Dalam permohonan belas kasihan, Komisi Nasional untuk Keadilan dan Perdamaian, atau NCJP, mendesak presiden untuk menghormati kehidupan Aftab Bahadur Masih, yang eksekusi dijadwalkan pada 10 Juni.
“Bahadur dihukum mati terkait pembunuhan yang terjadi pada September 1992. Dia sekarang telah menghabiskan 23 tahun dalam penjara,” tulis surat itu. “Ada bukti kuat yang menunjukkan bahwa Bahadur tidak bersalah.”
Bahadur dan terdakwa lain, Ghulam Mustafa, dijatuhi hukuman mati terkait pembunuhan istri dan anak-anak Akeel Bari.
Bahadur berusia 15 tahun ketika ia ditangkap; ia disiksa dan kemudian dijatuhi hukuman mati dengan persidangan cepat.
Kritikus mengatakan, berdasarkan bukti dan saksi dalam kasus ini, ia tidak bersalah. Insiden ini mendapat perhatian pers yang signifikan, dan dipolitisasi karena anggota keluarga korban adalah pedagang berpengaruh di Lahore.
“Dia dihukum atas dasar bukti dari dua orang saksi yang bersama dia terlibat dalam kejahatan,” kata surat NCJP.

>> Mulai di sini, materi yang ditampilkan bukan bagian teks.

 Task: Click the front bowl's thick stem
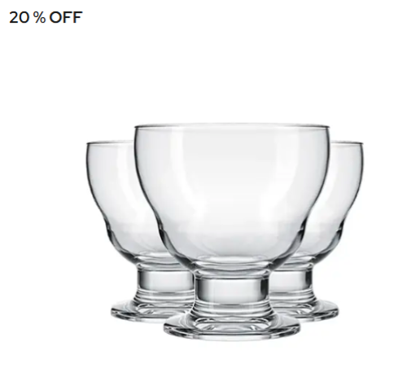232,289
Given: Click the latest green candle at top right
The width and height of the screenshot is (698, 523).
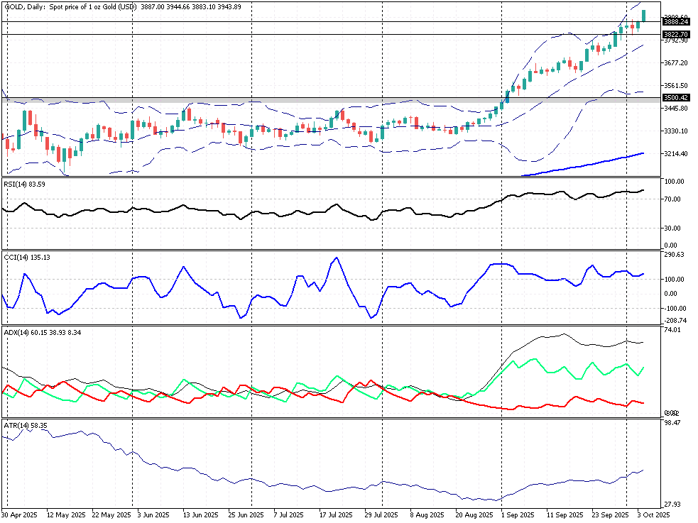Looking at the screenshot, I should pyautogui.click(x=643, y=16).
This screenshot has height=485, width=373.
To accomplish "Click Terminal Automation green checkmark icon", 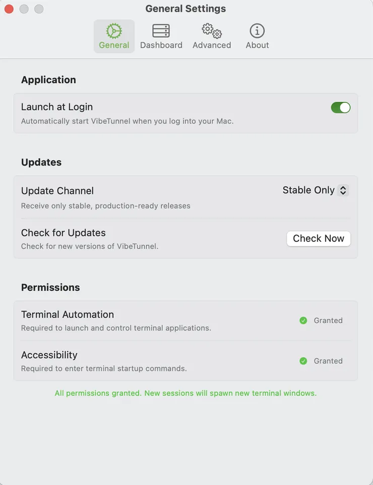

Bahadur sendiri selalu menegaskan bahwa ia tidak bersalah. Seperti banyak dari para saksi dalam kasus ini, Bahadur mengklaim bahwa ia mengalami penyiksaan parah di tangan polisi.
Permohonan Gereja datang tiga hari setelah Uskup Agung Karachi, Mgr Joseph Coutts, menulis surat kepada Presiden Hussain untuk mencabut segera eksekusi mati Bahadur.
Menurut Proyek Keadilan Pakistan, sebuah lembaga hukum yang menangani kasus penganiayaan tahanan hukuman mati, surat perintah kematian telah dikeluarkan untuk Bahadur dan dia dijadwalkan akan digantung pada Rabu dini hari.